De l๠naquit l’expression être frais comme un gardon, employée pour désigner celui ou celle qui affiche une mine éclatante, une énergie débordante, et un teint plus vivace que les joues d’un premier communiant un matin de Pâques. Point d’analogies douteuses avec le maquereau fatigué ou la sardine avariée : le gardon, lui, incarne la vigueur, la pétillance, la santé insolente.

Elle le sait bien la poissonnière qui beugle sur le marché, enjouée dès le petit matin, « qu’il est frais mon gardon, il est frais mon poisson ! ».

L’expression trop gentille s’est teintée cependant d’une nuance ironique certainement posée par quelques bambochards lucides sur l’égarement de leur regard similaire en tous points à celui de la poissonnaille capturée.

Celui qui proclame être frais comme un gardon après une nuit blanche passée à refaire le monde au comptoir d’un troquet douteux n’est souvent guère plus fringant qu’un poisson abandonné sur l’étal d’un marché en plein mois d’août².
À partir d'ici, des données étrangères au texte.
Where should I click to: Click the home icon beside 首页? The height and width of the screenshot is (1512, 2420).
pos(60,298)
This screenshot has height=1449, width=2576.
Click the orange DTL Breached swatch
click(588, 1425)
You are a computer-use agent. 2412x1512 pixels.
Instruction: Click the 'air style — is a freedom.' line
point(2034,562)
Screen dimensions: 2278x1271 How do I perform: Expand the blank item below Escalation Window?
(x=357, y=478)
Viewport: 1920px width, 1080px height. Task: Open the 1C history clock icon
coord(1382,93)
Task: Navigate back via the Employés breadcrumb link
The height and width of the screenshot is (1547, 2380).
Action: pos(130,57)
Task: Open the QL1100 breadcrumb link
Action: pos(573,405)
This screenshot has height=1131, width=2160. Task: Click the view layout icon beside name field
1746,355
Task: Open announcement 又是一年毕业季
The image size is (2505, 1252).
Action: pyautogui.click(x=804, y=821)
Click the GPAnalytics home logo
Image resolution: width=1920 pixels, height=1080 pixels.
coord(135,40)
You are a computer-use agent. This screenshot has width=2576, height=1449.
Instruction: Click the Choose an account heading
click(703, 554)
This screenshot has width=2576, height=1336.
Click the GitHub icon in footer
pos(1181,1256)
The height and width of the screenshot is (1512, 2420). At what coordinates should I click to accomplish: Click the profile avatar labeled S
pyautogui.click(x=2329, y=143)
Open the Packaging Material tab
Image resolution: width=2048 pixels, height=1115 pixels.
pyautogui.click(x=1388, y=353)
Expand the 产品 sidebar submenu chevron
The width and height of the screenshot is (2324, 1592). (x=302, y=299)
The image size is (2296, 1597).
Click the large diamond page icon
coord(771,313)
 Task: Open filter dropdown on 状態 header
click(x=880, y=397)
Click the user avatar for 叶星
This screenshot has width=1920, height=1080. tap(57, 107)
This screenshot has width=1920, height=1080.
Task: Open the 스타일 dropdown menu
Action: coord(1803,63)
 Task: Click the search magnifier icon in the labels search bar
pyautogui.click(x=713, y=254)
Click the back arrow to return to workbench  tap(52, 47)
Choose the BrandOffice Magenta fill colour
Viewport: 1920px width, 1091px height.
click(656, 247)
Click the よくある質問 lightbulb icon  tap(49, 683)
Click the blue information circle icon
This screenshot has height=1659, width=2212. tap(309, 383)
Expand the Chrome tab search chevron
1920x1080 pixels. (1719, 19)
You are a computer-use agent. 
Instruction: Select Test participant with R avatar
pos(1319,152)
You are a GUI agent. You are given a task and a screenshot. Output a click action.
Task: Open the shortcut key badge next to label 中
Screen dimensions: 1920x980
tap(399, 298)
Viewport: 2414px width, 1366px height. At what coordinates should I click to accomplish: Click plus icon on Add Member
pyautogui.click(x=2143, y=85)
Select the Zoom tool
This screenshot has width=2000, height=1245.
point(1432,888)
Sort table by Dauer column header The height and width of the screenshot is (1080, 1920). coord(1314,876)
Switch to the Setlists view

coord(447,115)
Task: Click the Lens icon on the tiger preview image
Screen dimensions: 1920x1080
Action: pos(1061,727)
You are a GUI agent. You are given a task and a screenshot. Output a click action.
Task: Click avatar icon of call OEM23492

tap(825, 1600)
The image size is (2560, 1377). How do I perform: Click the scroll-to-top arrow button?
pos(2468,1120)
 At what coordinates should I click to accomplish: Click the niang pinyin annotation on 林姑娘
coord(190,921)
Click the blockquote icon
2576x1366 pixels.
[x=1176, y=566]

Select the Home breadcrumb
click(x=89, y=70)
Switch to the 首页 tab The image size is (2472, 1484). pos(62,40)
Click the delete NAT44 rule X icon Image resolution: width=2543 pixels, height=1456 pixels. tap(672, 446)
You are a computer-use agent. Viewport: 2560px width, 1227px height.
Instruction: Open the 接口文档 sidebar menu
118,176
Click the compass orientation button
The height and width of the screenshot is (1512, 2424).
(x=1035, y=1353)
La pêche en rivière perdant peu à peu ses adeptes, l’expression s’effacera, éclipsée par les nettement plus modernes « au taquet » ou encore « on fire » (en angliche dans le texte). Mais rendons-lui justice : nulle formule ne saura jamais évoquer avec autant de poésie et de simplicité la fraîcheur d’un individu que ce brave petit poisson.

Qu’il nage en paix, dans les eaux tranquilles du langage oublié.

¹De la fraîcheur hein, pas du suicide de Vatel.
²Haleine incluse.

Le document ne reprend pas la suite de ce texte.